Despite being a man, Joseph’s “princess dress” also seems to get a violent response from his own family. His dress the ultimate mark of his femininity that his brothers detest so much, and they violently throw him into a pit and sell him into slavery. Yet Joseph seems to get on really well with Egyptian culture that he ends up within and the Egyptian’s slightly different understanding of musicality that he finds there. Despite some very bad setbacks, he rises up through the ranks and ever maintaining his religious devotion, and becomes the most senior official in the land bar Pharo himself. This was in part due to his ability to interpret dreams. He alone realises that a dream the Pharo has had means that there will be seven bountiful years of harvests followed by seven years of drought and famine. So, he sets out implementing his plan of storing grain during the good years so that the people of Egypt will have enough during the bad times to come. His brothers are set by their staving households to go and find food in Egypt as climate refugees only to be brought face to face with the brother they wronged so badly. Joseph is overcome with emotion and forgives them.

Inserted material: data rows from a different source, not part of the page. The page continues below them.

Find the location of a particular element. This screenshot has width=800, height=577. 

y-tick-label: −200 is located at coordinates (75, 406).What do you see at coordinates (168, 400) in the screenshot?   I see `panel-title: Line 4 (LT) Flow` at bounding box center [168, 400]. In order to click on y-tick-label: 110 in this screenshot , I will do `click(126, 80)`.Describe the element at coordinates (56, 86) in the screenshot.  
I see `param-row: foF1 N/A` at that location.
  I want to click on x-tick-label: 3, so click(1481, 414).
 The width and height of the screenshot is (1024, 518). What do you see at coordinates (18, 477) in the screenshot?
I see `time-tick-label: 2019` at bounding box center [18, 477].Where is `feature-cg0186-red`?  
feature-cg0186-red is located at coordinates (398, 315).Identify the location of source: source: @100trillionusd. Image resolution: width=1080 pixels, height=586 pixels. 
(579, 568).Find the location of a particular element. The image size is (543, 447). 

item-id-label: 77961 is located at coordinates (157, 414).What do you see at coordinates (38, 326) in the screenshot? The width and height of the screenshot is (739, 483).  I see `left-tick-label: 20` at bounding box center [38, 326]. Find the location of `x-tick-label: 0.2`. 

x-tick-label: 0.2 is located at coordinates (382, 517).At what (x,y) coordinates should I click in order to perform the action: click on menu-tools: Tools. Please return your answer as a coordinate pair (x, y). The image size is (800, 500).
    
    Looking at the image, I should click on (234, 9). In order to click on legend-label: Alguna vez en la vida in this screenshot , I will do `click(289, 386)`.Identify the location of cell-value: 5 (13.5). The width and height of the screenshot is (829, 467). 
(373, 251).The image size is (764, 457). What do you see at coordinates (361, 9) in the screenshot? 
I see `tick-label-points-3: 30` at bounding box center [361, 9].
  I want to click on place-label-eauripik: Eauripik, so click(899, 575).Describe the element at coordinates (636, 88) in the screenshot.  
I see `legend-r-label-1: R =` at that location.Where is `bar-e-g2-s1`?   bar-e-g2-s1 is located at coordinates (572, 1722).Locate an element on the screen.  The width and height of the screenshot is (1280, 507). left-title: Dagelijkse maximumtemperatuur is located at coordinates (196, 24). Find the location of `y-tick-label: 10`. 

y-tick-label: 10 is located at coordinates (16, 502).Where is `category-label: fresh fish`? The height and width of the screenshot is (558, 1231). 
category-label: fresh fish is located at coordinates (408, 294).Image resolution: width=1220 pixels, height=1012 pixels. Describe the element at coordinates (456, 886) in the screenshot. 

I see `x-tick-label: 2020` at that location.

Who do we, as a society, dump in a pit and hope they won’t come back? Personally, the story of Joseph reminds me of the violence that so many of our tans siblings experience as a result of wanting to proudly display their own gender identity in public by wearing what they want – a freedom too many of us take for granted. It also reminds me of the “LGBT Free Zones” being set up in Poland by President Duda and the movement allied with him. Of LGBT people in Poland who are having to decide whether to try to stay and fight or flee seeking a welcoming home elsewhere – a truly horrific choice to have to make. It also reminds me of how the popular press treats the migrants and refugees desperate enough to risk dangerously over packed and unseaworthy boats in order to join us in this country. Fortunately, our second reading has some good advise on how to assist people in boats.

Matthew 14:22-33 may not be queer as in gay or tans but it is still queer as in being subversive of our society today. It is probably not for that reason that us Unitarians might struggle with it. Indeed, contrary to common belief, I do not think that all of us would struggle with it because of it calling Jesus the “son of God” at the end! No, I think most of us might well struggle to accept someone being able to walk on stormy water! Unless the lake in question was full of custard, we know that what seems to be being proposed here runs contrary to the laws of physics!

Fortunately, more biblical translation scholarship, this time Greek, might be able to help here too. According to the New Testament scholar William Barclay, there are two possible readings of the Greek in this passage. Firstly, that Jesus is indeed walking on water, and secondly that Jesus is walking towards the lake and by the lake. Regardless of your preferred interpretation here, the meaning is abundantly clear: in the hour of the disciples need Jesus came to them. He saw people struggling and he wanted to be with them in their time of struggle. In response to this what more can we do then to stand in solidarity with those in struggle and to remember that, even in the midst of the tempest that is 2020, we are loved.